Records from a dataset:
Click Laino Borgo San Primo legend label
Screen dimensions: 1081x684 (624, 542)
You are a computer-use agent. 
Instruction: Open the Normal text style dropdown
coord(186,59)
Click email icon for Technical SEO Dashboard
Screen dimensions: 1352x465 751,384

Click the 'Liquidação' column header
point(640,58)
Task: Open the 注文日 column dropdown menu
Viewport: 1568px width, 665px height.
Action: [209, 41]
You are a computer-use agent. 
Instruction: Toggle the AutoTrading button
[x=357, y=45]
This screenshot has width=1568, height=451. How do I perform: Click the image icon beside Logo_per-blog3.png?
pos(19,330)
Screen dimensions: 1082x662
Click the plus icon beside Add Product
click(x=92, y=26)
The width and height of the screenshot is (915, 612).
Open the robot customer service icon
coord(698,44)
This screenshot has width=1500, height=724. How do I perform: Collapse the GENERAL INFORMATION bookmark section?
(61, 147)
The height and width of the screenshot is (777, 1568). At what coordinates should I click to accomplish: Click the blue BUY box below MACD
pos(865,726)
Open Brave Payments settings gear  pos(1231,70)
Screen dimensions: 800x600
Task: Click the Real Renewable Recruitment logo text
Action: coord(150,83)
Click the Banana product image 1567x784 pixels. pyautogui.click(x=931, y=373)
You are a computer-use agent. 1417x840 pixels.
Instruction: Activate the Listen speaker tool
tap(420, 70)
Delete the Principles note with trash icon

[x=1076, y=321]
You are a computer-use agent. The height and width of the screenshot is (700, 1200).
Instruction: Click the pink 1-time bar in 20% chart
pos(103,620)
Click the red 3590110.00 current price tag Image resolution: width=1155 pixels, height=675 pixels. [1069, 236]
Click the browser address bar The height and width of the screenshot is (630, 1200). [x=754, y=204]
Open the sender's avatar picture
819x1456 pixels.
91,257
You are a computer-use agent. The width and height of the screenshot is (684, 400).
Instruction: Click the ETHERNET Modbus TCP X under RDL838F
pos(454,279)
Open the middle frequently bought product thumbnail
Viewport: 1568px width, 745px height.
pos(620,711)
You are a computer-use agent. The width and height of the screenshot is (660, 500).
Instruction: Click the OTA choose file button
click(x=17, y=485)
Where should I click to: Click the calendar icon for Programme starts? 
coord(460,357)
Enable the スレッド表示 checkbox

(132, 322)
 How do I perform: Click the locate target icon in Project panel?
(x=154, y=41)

• Exercise
Which lines of the records contain "computer"? Show each of them.

• Output for this task
You are a computer-use agent. 
You are a computer-use agent. 
You are a computer-use agent. 1417x840 pixels.
You are a computer-use agent. The height and width of the screenshot is (700, 1200).
You are a computer-use agent. The width and height of the screenshot is (684, 400).
You are a computer-use agent. The width and height of the screenshot is (660, 500).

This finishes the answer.